«Vescovi imprudenti Niente messa con i fedeli»
Corenno, le funzioni in chiesa restano a porte chiuse Don Angelo Riva ha perso il papà e un collaboratore «È ancora troppo presto, il Vangelo predica la salute»
«In una settimana per il coronavirus ho perso il papà e il mio più prezioso collaboratore, don Adriano Locatelli. Mia mamma invece è ricoverata da due mesi in ospedale. Non nascondo il momento personale di grande sofferenza, anche per questo non me la sento, diversamente da quanto suggerito dai vescovi, di aprire pubblicamente le celebrazioni a partire dal 18 maggio». Monsignor Angelo Riva, 53 anni, parroco di Carenno e delle frazioni calolziesi di Lorentino e Sopracornola, mischia nella voce il dolore alla concitazione di spiegare una decisione difficile. In una lettera aperta a tutta la comunità invita la popolazione alla prudenza, chiedendo di aspettare ancora un mese, almeno fino all’inizio dell’estate, prima di tornare a messa, suggerendo di seguire le celebrazioni festive via Facebook e sui canali televisivi.

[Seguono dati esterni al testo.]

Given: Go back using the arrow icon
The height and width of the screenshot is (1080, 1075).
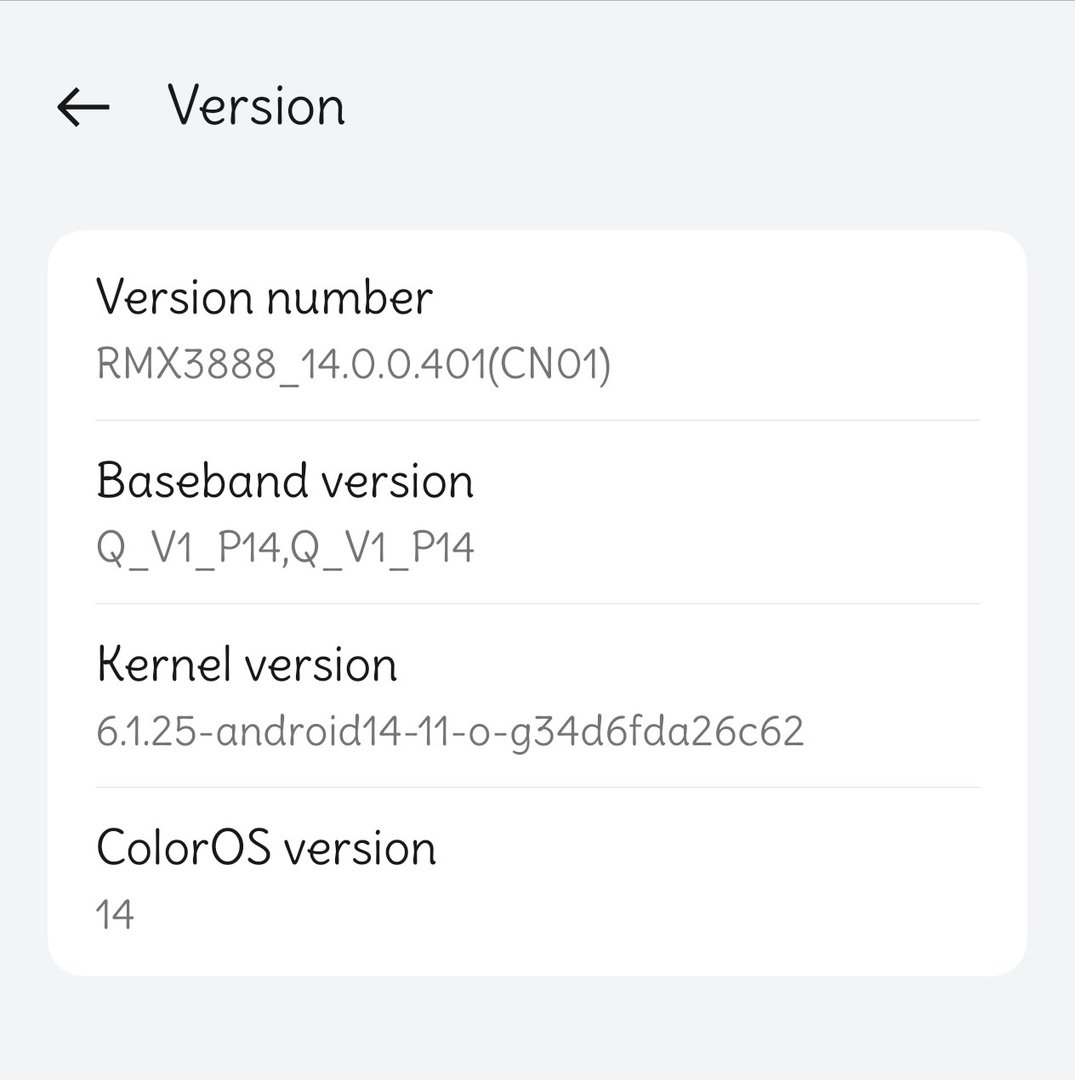Looking at the screenshot, I should pyautogui.click(x=83, y=106).
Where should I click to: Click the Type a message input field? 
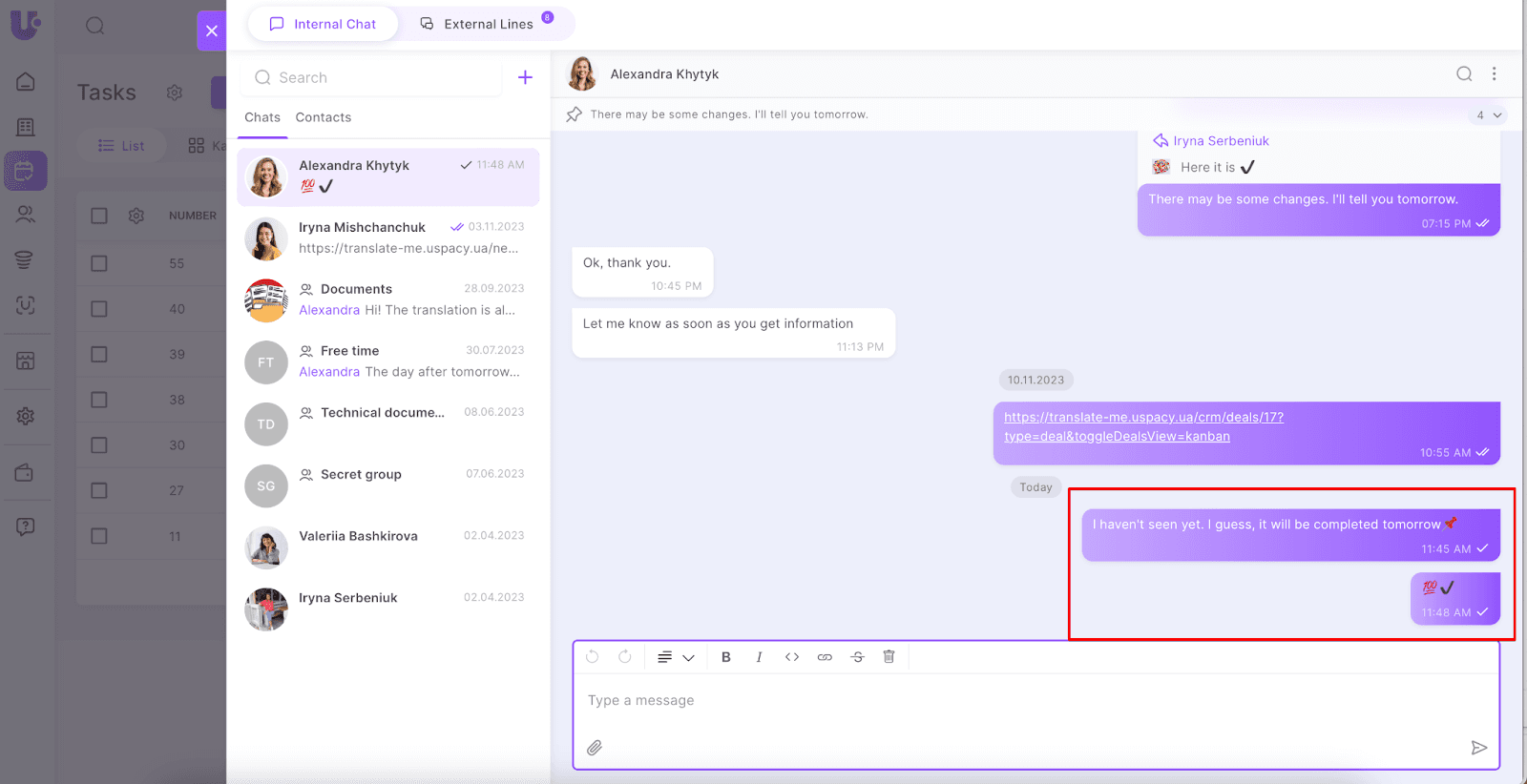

La diocesi di Bergamo, da cui dipende Carenno, abbarbicato in una conca verde ai piedi delle montagne lecchesi, ha perso in queste settimane 25 sacerdoti e lui, don Angelo Riva, si scaglia contro una decisione che non riesce a comprendere. «La scelta dei vescovi è stata imprudente rispetto a quanto ancora sta accadendo in Lombardia — spiega il religioso —. Aspettare
un attimo per vedere l’evoluzione del fenomeno è indispensabile in questo momento. Preferisco fare mio l’invito del Papa a una seria prudenza. Il Vangelo, in cui crediamo e che predichiamo, è per la vita, salute compresa. Affrettare la ripresa delle celebrazioni, con la presenza di anziani e di persone più esposte, mi preoccupa». Riprende fiato, si asciuga gli occhi lucidi, mostra la lettera che ha inviato ai parrocchiani. Ma non si tira indietro. «Non ho mai smesso di celebrare in questi mesi, se pure da solo come prevedeva la normativa — prosegue il don —. Continuerò a farlo e le porte della Chiesa saranno aperte. Sono state adottate le misure di prevenzione richieste e anche a Carenno le funzioni saranno pubbliche. Ma l’invito ai fedeli è a non venire». La fa con una lettera in cui dà voce alla sua sofferenza: «Mi capita in questi giorni di piangere il dolore che ho dentro — scrive alla comunità —. Un dolore così pesante, per certi aspetti assurdo e disumano, colmo di solitudine, soprattutto durante la quarantena. Chiedo affetto, comprensione e vicinanza». Nessun braccio di ferro con le autorità religiose o scelta di disobbedienza, solo l’appello ai fedeli perché siano loro a farsi responsabili dove, secondo don Angelo, chi ha preso certe decisioni non lo è stato. E in molti sembrano averlo ascoltato. «Ho ricevuto decine di telefonate. Mi hanno ringraziato per il coraggio di questa scelta».